● What you need to do
Your job is to report every line of the entries that has "agent".

[Start of section]

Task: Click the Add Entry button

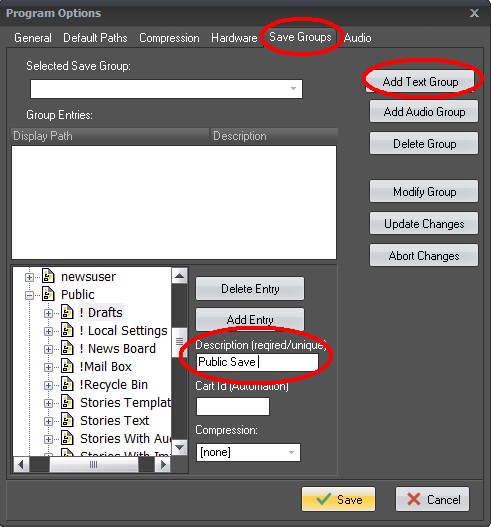Action: (250, 320)
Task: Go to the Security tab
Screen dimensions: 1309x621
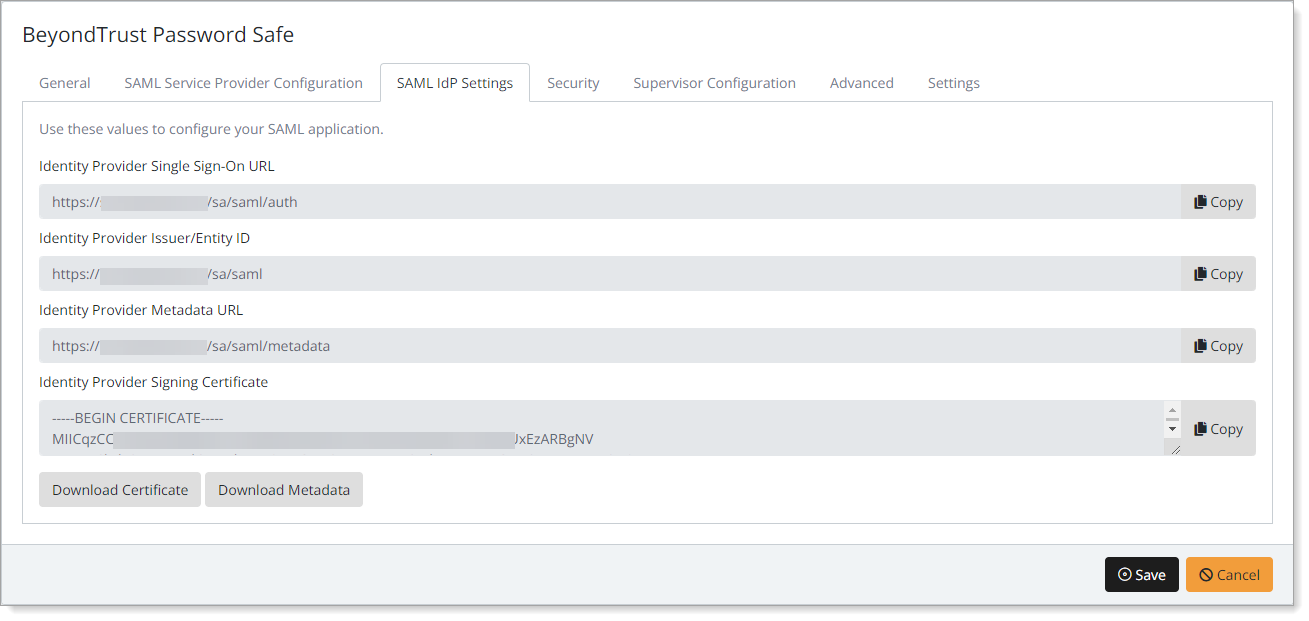Action: coord(573,83)
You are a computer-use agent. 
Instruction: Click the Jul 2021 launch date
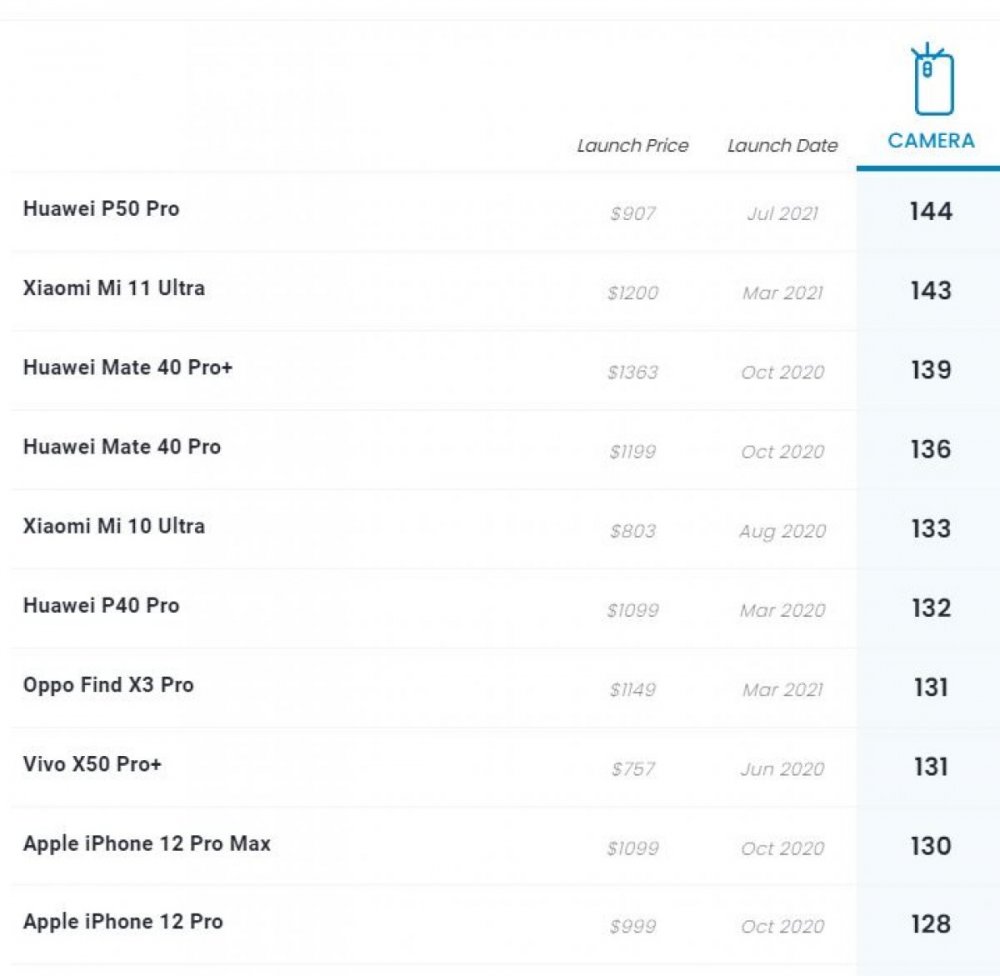coord(782,214)
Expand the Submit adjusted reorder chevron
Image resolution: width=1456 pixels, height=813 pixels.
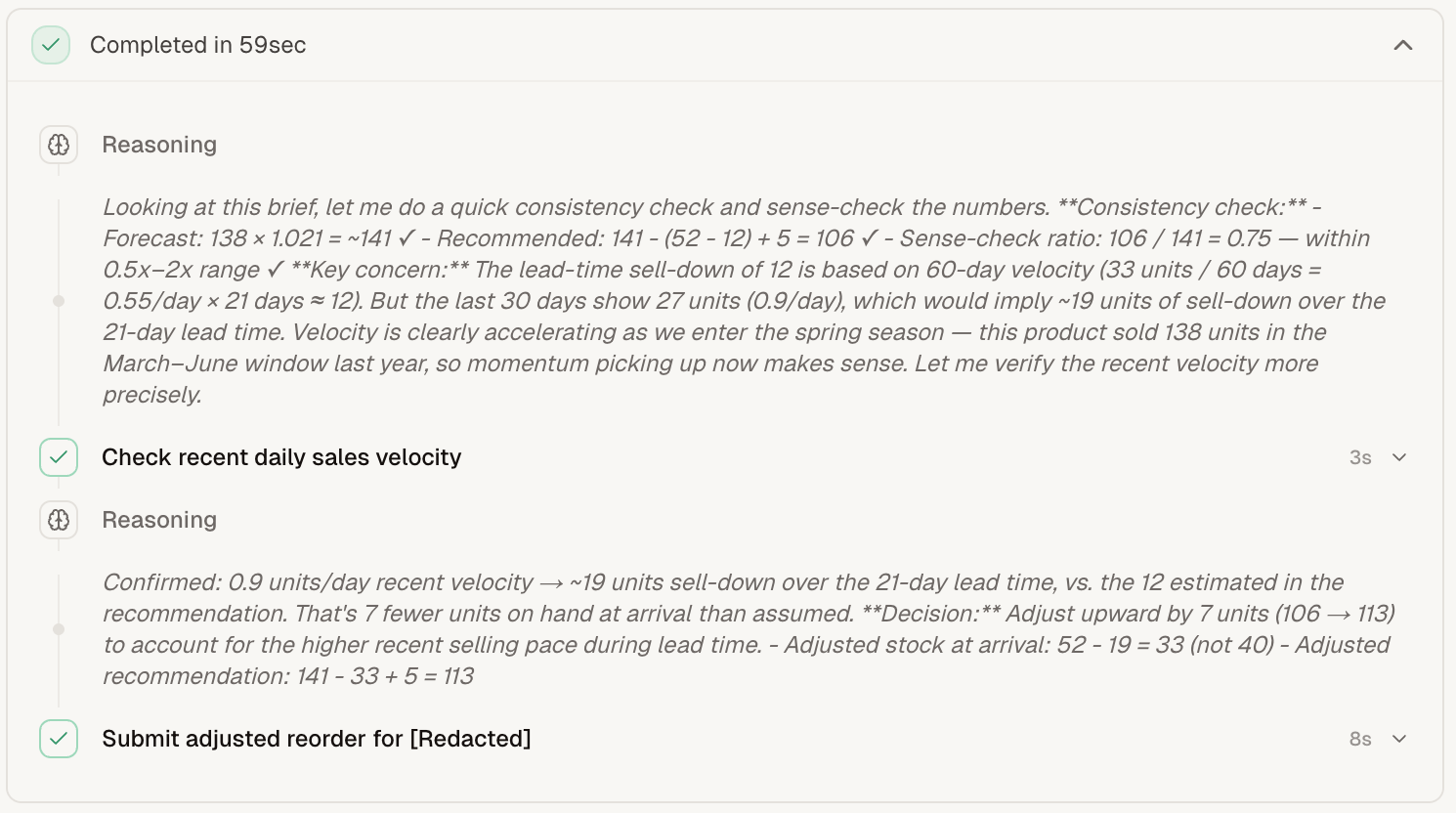[x=1399, y=739]
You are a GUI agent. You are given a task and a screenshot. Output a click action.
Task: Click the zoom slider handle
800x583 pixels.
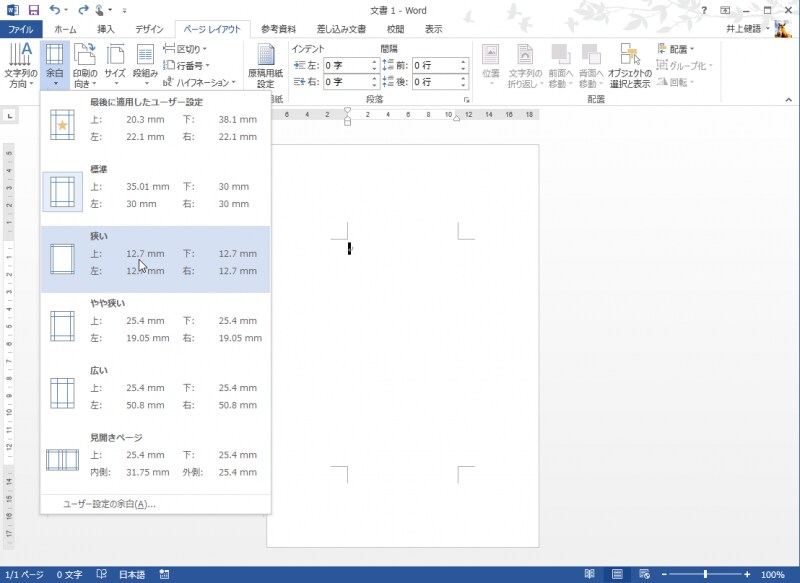(x=706, y=575)

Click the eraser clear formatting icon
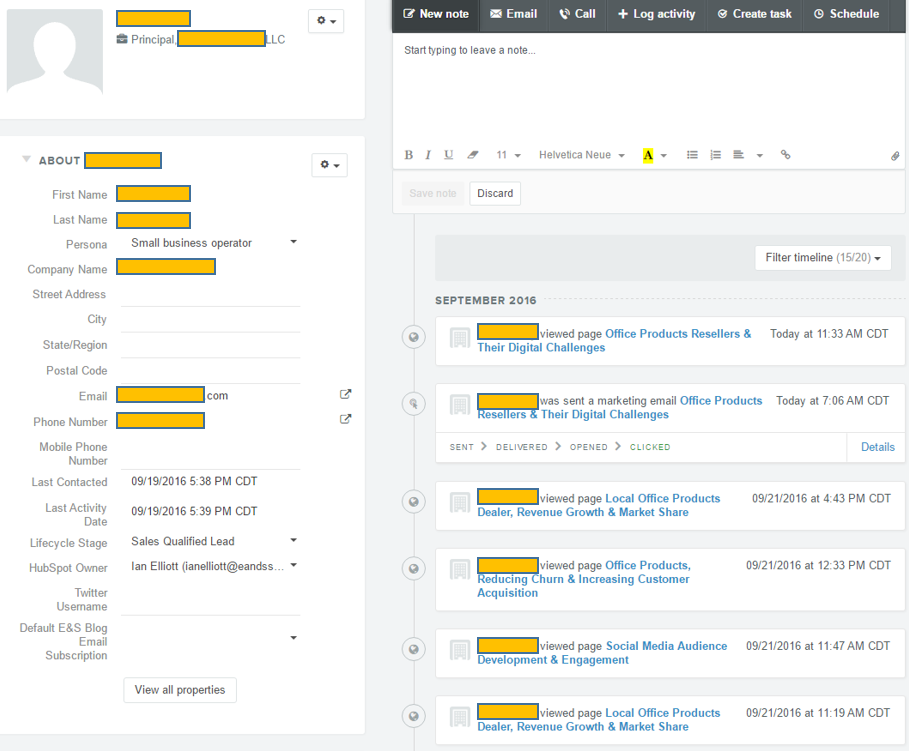tap(473, 155)
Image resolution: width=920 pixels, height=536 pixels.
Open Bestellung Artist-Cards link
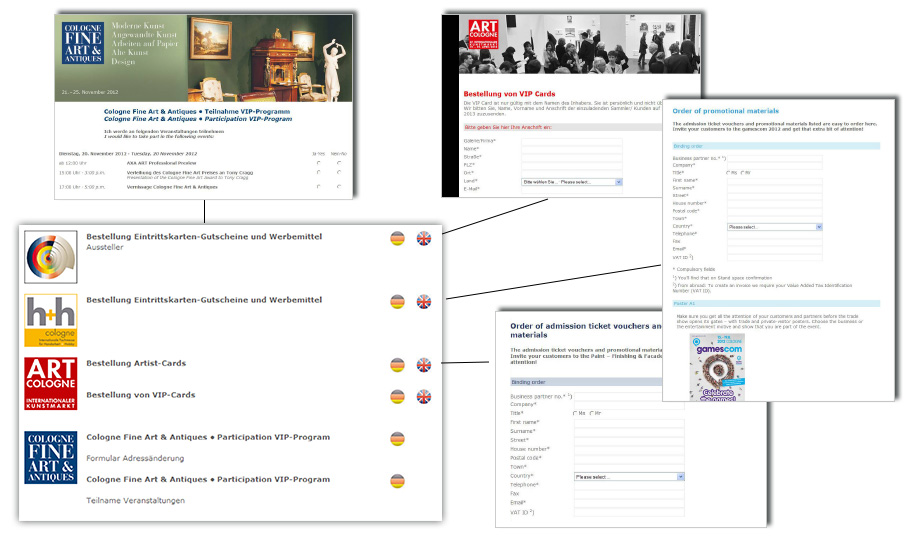[136, 364]
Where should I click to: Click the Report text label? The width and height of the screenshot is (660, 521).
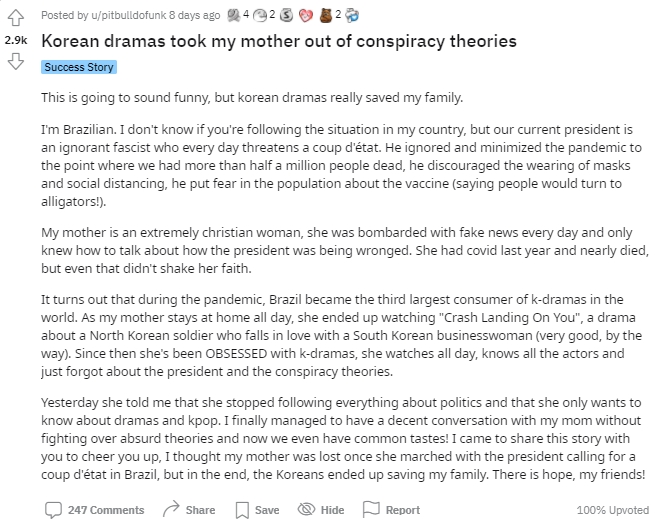click(x=403, y=510)
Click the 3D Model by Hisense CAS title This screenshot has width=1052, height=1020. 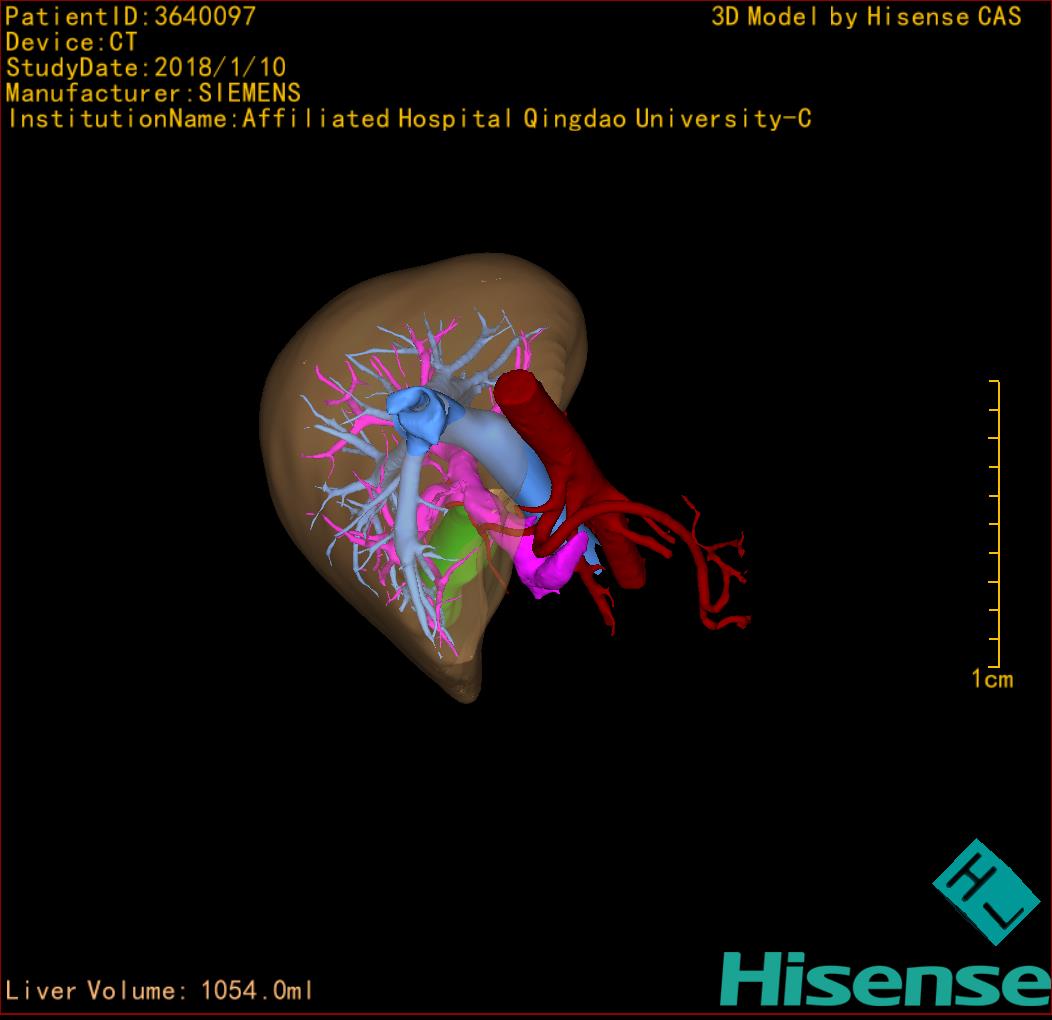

[End of section]

● Final answer
You are a computer-use agent. 
You are a GUI agent. You are given a task and a screenshot. Output a click action.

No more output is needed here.